===== Selected excerpt =====

Let’s focus on one of the most challenging cleaning requirements for the pharmaceutical industry – cleaning equipment used to manufacture injectable materials – so called “parenteral drugs”. These materials must be made in environments that are absolutely clean and sterile, because there is no opportunity for the drugs to be sterilized after packaging – i.e. no possibility of “terminal sterilization”. Not only that, but after a manufactured lot is completed, the equipment and the room housing it must be cleaned so that no traces of either the manufactured drug or the cleaning agents are left on the surfaces… and you thought keeping a clean kitchen was difficult!
The largest silicon wafers in use today measure 300 mm (approximately 12”) in diameter – roughly the size of a dinner plate. Wafers this size are extremely pure and can be made extraordinarily clean, with only a few particles residing on the wafer. The value of bare silicon wafers (also known as “prime” wafers) increases by orders of magnitude when the IC circuitry is incorporated into the wafers. The need to protect these wafers from particle contamination is paramount, since even submicron-sized particles (those with diameters well below 1µm) can ruin the complex circuitry on the wafer. The procedures described below for surface cleanliness verification were developed to ensure the extremely high value of the finished wafers and to guarantee that defects are absolutely minimized.
The manufacture of ICs involves hundreds of sequential steps in which thin films are deposited, etched, patterned and smoothed to ultimately form memory chips, controllers, logic circuits, etc. This is accomplished in a variety of sophisticated, robotically-controlled process tools. Periodically, this equipment must be cleaned using physical and chemical treatments and where appropriate, very clean, ultra-low ion, polyester knit wipers. These treatments remove the process residues and particles which otherwise might ruin future wafers. Given the extraordinary value of the wafers as they move through the process cycle, the need to remove residues and accompanying particles is cardinal.
Finally, we have arrived at the nub of the issue. How do the IC manufacturers know that the equipment has been cleaned sufficiently and that particle levels within the cleaned equipment are at acceptable levels?
Fortunately, they can rely on a well-established property of particles on surfaces – i.e. particles will scatter light impinging on them. If you can detect and measure the scattered light, you can identify the presence of particles. To capitalize on this, a logical and clever procedure for assessing particle levels in process equipment has been developed.

===== Dataset records =====

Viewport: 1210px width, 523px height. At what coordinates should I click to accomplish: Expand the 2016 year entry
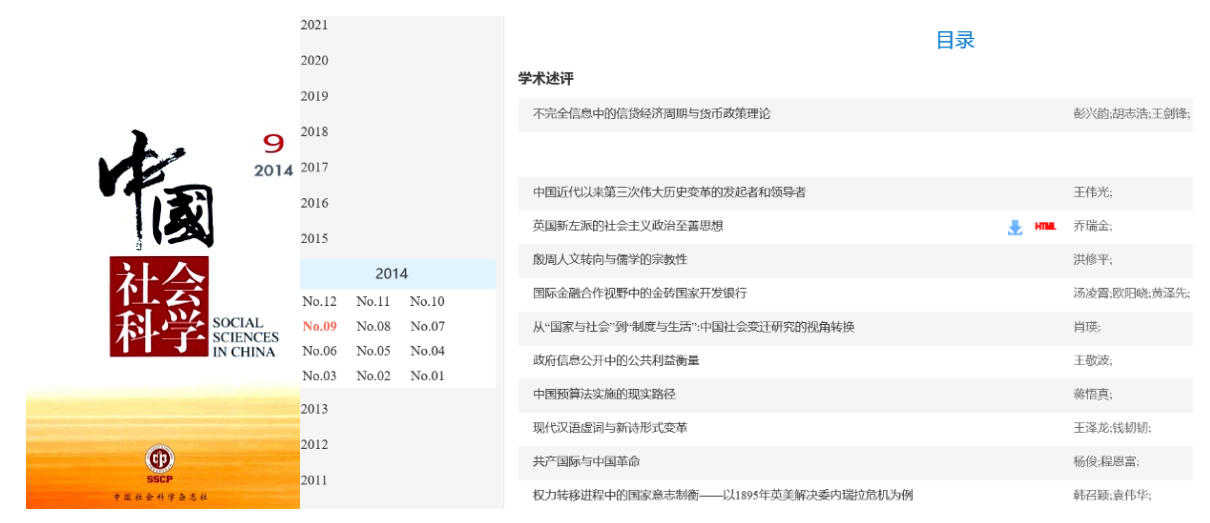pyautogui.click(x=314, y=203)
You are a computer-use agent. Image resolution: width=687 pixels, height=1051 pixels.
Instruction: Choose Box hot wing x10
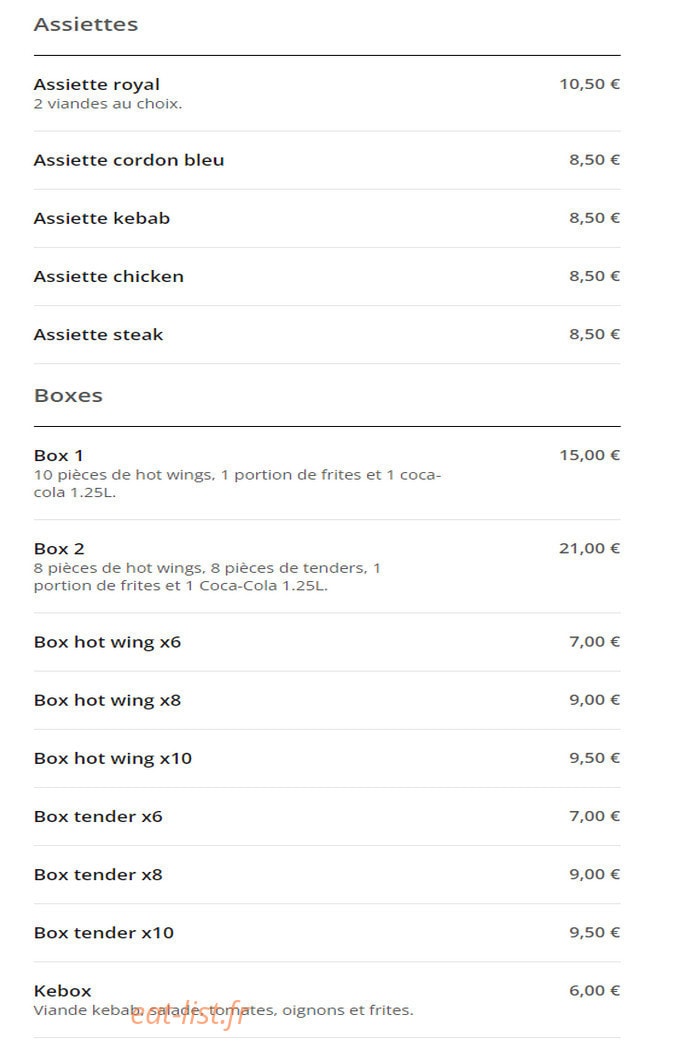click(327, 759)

=====

### Tasks to carry out
**1.** According to the passage on cleanroom cleaning, what processes are thin films put through during IC manufacture? List all of them.
**2.** Continue the passage on cleanroom cleaning from its final sentence.

### Responses per task
**1.** Deposited, etched, patterned and smoothed.

**2.**
A prime wafer (with no circuitry on it) is placed into a computer-controlled, laser-scanning instrument to record a particle map of the entire wafer surface. Any particles on the prime wafer will scatter the laser beam and show up on the wafer map as dots. The instrument automatically counts and records the number of dots on the prime wafer. As mentioned above, prime wafers have very few particle counts, so this establishes a low baseline for the next measurement.
The prime wafer is then passed through the process equipment that has been cleaned. No processing is done on this wafer – the sole objective is to cycle the wafer through the equipment to have the wafer collect any particles that impinge on it (mimicking what would happen if a wafer containing ICs were passed through the equipment) . The wafer is then measured again in the laser-scanning instrument and the particles again counted and recorded. The net increase in particle counts from the two measurements on the prime wafer represents the particles contributed by the equipment during the cycling activity – the so-called particle “adders”. If the adders are within acceptable limits, the equipment can be returned to the line for processing more wafers. If not, the equipment must be re-cleaned. The cost of the prime wafers for these measurements is negligible compared with the value of future finished wafers incorporating ICs.
The reader will note that the methodology developed by the semiconductor industry for verifying surface cleanliness is totally different from the methodology used by aseptic pharmaceutical manufacturers. Each industry uses the approach that serves its needs best.
In this series of articles, we have covered topics such as the deposition of particles on surfaces, the binding forces that hold particles to surfaces, the optimum methods for removing particles from surfaces using wipers and mops, and finally, the verification of surface cleanliness.